Tareas a realizar ▸
1. Explica en una a tres oraciones por qué, según el texto sobre psicoterapia y ritual, la práctica terapéutica es más compleja que lo que podría entenderse como "ritual", "juego", "espectáculo" o "interacción ordinaria".
2. Enumera todas las modalidades de interacción con las que el texto sobre psicoterapia y ritual compara la práctica terapéutica en su última oración.

Texto para leer ▸
* * * * * * * * *
Inscribiéndome en el encuentro evocador pero a veces demasiado ambiguo entre la psicoterapia y


el ritual, intenté proponer ciertas perspectivas antropológicas sobre la práctica psicoterapéutica,
considerando tres contextos relacionales:

1> El encuadre que representa la participación del cliente y del terapeuta en sus respectivas
redes sociales.
2> La relación terapéutica que tiene lugar entre cliente y terapeuta a partir de su encuentro y
3> Los dispositivos activados en el curso de la terapia, que generan las condiciones del
cambio relacional.

Estos tres contextos están encajados los unos en los otros. De una parte, los dispositivos
protocolares del "juego de ficción" y de la "ritualización de la sesión", así como la recomposición de
las condiciones de interacción ordinaria a la cual pueden llegar, suponen la instauración preliminar
de la relación terapéutica como una condición pragmática específica, descrita aquí como una
articulación entre los principios de "notificación" y de "exhibición". De otra parte, el establecimiento
de esta relación terapéutica es ella misma preparada, de un lado, por las interacciones anteriores
del cliente con sus próximos, interacciones que favorecerían una cierta reducción de las
expectativas del cliente con respecto al terapeuta, y del otro, por la participación del terapeuta en
reuniones con colegas, la cual favorecería una actitud virtualmente doble del terapeuta frente a sus
clientes eventuales. Considerando estos tres niveles contextuales, intenté mostrar en qué medida
la práctica terapéutica es más compleja que lo que podría entenderse como "ritual", "juego",
"espectáculo" o "interacción ordinaria": es una puesta en relación particular de estas diferentes
modalidades de interacción lo que le da una forma y una lógica distintas.
* * * * * * * * *
(Registros de origen)
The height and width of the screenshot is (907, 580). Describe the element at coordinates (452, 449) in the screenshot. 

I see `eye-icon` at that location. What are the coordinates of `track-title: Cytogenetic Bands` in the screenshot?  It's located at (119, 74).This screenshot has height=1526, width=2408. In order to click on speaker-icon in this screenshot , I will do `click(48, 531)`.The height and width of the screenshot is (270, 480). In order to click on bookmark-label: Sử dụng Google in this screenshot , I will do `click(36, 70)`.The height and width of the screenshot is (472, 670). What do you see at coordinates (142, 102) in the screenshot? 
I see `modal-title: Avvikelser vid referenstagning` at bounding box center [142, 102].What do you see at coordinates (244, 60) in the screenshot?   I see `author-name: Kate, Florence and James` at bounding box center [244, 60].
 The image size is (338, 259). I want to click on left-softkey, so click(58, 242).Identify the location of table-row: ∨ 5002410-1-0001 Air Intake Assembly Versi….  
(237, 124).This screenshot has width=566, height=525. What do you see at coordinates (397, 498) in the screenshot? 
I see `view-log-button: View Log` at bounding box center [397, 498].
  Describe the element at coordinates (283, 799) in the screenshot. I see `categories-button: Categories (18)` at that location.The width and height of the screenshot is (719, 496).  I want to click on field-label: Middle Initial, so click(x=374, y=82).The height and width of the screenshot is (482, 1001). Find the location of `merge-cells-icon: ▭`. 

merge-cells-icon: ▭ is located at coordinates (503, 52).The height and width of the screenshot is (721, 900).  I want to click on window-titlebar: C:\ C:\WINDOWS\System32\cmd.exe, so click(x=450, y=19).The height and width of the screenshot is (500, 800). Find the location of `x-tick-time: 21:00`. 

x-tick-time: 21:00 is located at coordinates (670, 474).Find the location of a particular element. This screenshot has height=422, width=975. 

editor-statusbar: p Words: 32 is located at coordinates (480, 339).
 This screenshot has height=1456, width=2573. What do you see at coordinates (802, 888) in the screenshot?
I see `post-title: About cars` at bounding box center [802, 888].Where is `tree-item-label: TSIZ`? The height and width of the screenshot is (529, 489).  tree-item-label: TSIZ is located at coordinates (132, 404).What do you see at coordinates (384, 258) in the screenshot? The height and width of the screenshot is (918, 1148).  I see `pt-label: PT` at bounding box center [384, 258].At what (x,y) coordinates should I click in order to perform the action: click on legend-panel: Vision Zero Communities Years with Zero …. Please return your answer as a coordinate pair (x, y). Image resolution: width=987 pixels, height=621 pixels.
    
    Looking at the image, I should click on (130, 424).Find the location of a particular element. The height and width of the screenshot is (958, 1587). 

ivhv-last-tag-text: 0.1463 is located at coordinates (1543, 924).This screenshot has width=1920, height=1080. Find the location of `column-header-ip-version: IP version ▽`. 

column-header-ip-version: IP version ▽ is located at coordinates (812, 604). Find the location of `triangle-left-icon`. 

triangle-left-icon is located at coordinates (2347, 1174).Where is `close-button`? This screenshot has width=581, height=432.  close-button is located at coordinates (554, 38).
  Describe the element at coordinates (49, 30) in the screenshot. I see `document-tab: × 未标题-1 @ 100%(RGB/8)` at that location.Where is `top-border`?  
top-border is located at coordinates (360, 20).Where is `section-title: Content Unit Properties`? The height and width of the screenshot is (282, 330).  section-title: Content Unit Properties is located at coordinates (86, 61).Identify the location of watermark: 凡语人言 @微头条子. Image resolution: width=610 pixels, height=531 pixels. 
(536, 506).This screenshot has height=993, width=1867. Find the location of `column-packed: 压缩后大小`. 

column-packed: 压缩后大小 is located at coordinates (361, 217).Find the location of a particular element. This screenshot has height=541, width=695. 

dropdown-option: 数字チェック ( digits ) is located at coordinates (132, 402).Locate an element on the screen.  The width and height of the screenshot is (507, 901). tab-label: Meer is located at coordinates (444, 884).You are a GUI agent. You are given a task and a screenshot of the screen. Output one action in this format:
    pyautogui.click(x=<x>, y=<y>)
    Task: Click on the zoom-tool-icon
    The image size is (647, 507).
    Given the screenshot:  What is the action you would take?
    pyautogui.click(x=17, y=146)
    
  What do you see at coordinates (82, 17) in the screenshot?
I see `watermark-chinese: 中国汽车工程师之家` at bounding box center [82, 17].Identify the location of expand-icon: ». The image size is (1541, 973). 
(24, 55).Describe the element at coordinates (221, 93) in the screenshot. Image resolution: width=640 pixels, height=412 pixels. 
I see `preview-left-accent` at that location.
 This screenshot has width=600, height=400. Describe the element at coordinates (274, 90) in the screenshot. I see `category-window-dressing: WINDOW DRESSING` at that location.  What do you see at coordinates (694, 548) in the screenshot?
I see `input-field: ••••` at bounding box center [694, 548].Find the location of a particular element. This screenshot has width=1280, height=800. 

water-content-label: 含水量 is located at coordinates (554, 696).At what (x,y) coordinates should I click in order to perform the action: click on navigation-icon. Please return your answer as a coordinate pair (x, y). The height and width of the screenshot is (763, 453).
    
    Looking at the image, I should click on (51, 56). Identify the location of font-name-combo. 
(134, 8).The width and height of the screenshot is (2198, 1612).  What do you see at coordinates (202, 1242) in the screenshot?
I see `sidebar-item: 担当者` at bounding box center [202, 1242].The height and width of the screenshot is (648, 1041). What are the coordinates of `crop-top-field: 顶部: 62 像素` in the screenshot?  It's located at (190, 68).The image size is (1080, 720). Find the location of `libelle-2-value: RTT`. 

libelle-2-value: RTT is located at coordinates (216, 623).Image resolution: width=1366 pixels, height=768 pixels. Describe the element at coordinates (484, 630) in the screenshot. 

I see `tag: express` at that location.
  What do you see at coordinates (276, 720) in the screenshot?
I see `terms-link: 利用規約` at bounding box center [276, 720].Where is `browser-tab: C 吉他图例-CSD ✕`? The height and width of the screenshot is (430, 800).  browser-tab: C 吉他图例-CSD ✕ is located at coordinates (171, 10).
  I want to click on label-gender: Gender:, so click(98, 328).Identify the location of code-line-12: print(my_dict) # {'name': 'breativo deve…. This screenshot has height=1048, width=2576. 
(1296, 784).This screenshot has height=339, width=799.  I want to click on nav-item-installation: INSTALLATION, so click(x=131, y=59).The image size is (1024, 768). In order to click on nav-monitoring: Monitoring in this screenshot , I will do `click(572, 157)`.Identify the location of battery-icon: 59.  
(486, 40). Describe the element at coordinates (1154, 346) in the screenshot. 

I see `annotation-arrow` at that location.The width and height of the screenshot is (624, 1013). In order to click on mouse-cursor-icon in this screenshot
* * * * * * * * *
Respuestas en orden ▸
1. Porque lo que le da a la práctica terapéutica una forma y una lógica distintas es una puesta en relación particular de esas diferentes modalidades de interacción, y no ninguna de ellas por separado.

2.
- Ritual
- Juego
- Espectáculo
- Interacción ordinaria